A Sr.ª Presidente da Assembleia da República: — Em representação do Bloco de Esquerda, tem a
palavra o Sr. Deputado Pedro Filipe Soares.
O Sr. Pedro Filipe Soares (BE): — Sr. Presidente da República, Sr.a Presidente da Assembleia da
República, Srs. Presidentes do Tribunal Constitucional e do Supremo Tribunal de Justiça, Sr. Primeiro-Ministro
e demais Membros do Governo, Sr.as e Srs. Deputados, Sr.as e Srs. Convidados, Minhas Senhoras e Meus
Senhores:
Nessa madrugada do dia 25 de Abril de 1974, em que os capitães saíram à rua pela liberdade, eu ainda
não era nascido. Eu e tantas e tantos somos filhos da Revolução. Para nós, a liberdade foi sempre tão natural
como o respirar, e o único regime que conhecemos é o democrático. E por ser tão natural, valorizamos mais
essa conquista e aqueles que a fizeram. Esse abalo redentor mostrou a força de um povo, que de um golpe
militar, fez uma revolução. Mostrou como o futuro se fez presente e bebeu de um trago a liberdade. A
liberdade de expressão, o direito à manifestação ou de associação foram num ápice forjados nas ruas, muito
antes de chegarem a ser leis.
Hoje, comemoramos esse momento fundamental e os 40 anos da Assembleia Constituinte que lhe está
umbilicalmente ligada. Esse processo constituinte foi exemplar: tão vivo, controverso, radical no seu debate e
na sede de participação, que foi um hino à democracia. Esses momentos fortes e processos tão marcantes
não podem ser transformados em salamaleques, não se esgotam nos protocolos, nas marchas pomposas,
nem se apoucam com os que se envergonham com os cravos. Eles não ficam acantonados na História,
porque fazem parte da vida e da identidade do País. E os homens e as mulheres que os protagonizaram
venceram uma ditadura brutal e sanguinária, que perseguia quem tinha opinião, torturava quem sonhava a
liberdade, tornava proscritos os homossexuais e as mulheres mantinha-as num conservador patriarcado,
condenando os jovens à guerra colonial ou à deserção. Eram livres de espírito, deram corpo à resistência e
arrancaram a ferros a liberdade: são os heróis que abriram a porta a essa madrugada libertadora.

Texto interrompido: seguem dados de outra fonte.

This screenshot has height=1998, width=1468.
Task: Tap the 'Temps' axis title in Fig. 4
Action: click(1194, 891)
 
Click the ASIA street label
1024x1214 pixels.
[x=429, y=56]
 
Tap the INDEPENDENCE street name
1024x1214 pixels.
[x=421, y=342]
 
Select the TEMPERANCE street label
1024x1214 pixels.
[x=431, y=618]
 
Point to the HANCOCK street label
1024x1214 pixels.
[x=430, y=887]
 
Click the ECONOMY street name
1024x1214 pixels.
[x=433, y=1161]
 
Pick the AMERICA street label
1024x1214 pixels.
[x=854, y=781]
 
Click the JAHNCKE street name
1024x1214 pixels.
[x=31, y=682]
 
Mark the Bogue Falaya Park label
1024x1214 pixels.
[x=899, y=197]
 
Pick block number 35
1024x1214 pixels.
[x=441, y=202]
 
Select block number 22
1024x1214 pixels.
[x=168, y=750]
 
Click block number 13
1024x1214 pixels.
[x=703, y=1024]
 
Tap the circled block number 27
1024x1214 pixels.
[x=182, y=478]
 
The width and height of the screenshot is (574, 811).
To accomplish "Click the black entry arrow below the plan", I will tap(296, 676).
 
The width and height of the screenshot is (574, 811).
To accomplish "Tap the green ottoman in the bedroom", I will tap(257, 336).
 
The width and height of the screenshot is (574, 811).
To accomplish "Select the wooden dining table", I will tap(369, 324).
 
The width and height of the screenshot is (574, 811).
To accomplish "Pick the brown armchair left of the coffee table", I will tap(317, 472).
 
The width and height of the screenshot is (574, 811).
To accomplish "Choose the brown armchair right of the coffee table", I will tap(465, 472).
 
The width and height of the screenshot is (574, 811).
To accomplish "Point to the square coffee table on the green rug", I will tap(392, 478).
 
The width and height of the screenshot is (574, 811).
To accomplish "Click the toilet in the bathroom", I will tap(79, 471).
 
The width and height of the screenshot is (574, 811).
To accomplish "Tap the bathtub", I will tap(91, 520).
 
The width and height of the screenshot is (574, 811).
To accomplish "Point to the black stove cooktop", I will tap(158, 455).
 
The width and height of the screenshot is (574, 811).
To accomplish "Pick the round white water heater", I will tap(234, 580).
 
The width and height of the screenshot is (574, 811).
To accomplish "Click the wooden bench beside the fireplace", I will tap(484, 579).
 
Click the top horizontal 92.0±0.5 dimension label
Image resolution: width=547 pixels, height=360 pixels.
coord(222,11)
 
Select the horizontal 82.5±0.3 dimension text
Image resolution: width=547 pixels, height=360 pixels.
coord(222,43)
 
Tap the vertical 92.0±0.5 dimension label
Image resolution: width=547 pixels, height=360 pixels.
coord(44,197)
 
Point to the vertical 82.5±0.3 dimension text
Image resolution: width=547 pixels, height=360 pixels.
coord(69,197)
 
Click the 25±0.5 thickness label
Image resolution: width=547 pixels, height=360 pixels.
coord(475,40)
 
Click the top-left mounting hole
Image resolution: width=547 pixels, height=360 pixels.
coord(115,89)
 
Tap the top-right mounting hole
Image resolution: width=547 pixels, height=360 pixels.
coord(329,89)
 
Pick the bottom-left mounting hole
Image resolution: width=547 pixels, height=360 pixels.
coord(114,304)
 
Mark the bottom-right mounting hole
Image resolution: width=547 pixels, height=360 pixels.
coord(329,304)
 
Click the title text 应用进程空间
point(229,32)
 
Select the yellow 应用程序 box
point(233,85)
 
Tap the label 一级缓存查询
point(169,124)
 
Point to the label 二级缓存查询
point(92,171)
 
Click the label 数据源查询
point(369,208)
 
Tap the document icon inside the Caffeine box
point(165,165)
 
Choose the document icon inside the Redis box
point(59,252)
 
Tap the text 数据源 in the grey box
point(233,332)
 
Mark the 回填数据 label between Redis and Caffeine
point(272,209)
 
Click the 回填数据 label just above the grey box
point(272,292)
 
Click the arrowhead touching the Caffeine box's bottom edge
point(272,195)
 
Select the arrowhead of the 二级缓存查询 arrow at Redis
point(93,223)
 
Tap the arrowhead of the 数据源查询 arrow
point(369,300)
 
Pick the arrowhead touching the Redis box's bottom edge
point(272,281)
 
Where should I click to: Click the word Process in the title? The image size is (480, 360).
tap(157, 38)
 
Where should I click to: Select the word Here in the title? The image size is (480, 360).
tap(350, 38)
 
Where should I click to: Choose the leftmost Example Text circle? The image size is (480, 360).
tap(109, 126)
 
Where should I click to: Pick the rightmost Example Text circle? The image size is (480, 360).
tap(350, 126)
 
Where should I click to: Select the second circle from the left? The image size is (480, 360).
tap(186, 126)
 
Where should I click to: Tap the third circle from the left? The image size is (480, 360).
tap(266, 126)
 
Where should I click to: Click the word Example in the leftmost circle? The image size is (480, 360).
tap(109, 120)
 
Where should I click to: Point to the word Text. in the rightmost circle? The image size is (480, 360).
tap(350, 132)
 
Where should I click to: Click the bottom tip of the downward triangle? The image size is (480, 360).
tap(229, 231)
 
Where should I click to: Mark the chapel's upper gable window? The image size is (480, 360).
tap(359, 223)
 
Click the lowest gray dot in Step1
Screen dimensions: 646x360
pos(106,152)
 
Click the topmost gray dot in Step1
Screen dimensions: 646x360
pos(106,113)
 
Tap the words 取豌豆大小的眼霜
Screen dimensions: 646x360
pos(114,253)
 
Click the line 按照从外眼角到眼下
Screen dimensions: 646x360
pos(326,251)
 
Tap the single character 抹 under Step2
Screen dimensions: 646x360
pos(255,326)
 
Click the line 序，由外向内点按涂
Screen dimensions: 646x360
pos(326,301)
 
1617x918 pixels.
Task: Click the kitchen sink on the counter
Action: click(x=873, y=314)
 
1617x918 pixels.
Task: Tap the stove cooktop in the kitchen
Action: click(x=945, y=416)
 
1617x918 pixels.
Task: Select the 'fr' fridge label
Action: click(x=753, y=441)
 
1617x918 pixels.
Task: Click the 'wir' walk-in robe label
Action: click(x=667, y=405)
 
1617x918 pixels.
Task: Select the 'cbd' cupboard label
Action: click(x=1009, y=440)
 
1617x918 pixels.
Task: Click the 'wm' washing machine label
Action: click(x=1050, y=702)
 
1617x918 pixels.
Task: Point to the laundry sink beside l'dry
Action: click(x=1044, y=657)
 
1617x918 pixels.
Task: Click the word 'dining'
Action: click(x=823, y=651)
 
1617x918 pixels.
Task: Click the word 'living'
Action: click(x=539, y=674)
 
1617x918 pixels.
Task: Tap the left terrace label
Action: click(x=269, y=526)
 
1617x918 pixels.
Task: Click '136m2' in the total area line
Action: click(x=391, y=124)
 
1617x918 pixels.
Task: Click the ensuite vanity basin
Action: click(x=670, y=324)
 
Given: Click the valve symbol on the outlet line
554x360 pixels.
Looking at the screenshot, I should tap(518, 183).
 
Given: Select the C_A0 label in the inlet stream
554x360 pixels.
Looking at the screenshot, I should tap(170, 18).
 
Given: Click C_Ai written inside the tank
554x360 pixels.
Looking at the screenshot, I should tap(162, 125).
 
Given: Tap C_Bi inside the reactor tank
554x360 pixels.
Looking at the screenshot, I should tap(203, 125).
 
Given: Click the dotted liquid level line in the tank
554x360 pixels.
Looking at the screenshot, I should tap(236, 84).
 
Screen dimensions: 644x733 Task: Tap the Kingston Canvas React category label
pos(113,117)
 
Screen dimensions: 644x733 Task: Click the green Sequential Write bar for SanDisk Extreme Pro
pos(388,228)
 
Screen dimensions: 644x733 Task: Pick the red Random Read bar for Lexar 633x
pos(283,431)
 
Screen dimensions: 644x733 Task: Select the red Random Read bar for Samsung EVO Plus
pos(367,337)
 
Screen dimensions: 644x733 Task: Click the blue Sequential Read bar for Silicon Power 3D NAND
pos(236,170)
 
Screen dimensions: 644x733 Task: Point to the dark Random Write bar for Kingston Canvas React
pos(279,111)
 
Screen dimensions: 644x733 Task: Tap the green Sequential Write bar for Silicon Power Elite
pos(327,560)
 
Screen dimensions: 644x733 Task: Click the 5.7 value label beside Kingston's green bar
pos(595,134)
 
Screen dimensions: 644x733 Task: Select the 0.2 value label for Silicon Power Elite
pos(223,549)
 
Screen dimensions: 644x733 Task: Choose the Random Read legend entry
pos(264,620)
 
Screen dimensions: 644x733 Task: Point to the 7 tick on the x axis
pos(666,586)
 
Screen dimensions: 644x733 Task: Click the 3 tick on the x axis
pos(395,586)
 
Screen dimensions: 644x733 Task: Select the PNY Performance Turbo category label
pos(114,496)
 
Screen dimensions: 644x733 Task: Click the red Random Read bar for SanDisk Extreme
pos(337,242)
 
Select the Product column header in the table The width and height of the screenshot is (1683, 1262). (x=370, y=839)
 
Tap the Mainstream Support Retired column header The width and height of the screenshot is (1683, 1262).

A escola pública, o Serviço Nacional de Saúde, a proteção social, os direitos laborais e a participação
cidadã tinham a marca genética da igualdade, da justiça e da solidariedade semeadas em Abril. Começava a
modernidade no País.
Veio depois a abertura à Europa e o prenúncio de uma terra mais plena perante a queda dos muros. Mas
vemos hoje como entre os sonhos e a dureza da realidade muito temos ainda a haver. Da queda do Muro de
Berlim, aos novos muros internos criados, até ao cadafalso do Mediterrâneo. E aqueles homens, mulheres e
crianças que fogem à guerra, à fome e à violência, que são depois vítimas de pirataria humana, esbarram
contra a Europa fortaleza que, em vez de se mobilizar para os acolher, se mobiliza para os devolver. Onde
está a consciência europeia, a defesa dos direitos humanos, ou até a assunção das responsabilidades que a
Europa tem nos conflitos armados que expulsam estas populações das suas terras? Não existe. Existe um
diretório e uma troica, de plantão.
Como há tantos sonhos, tantos valores, tantas promessas ainda por cumprir!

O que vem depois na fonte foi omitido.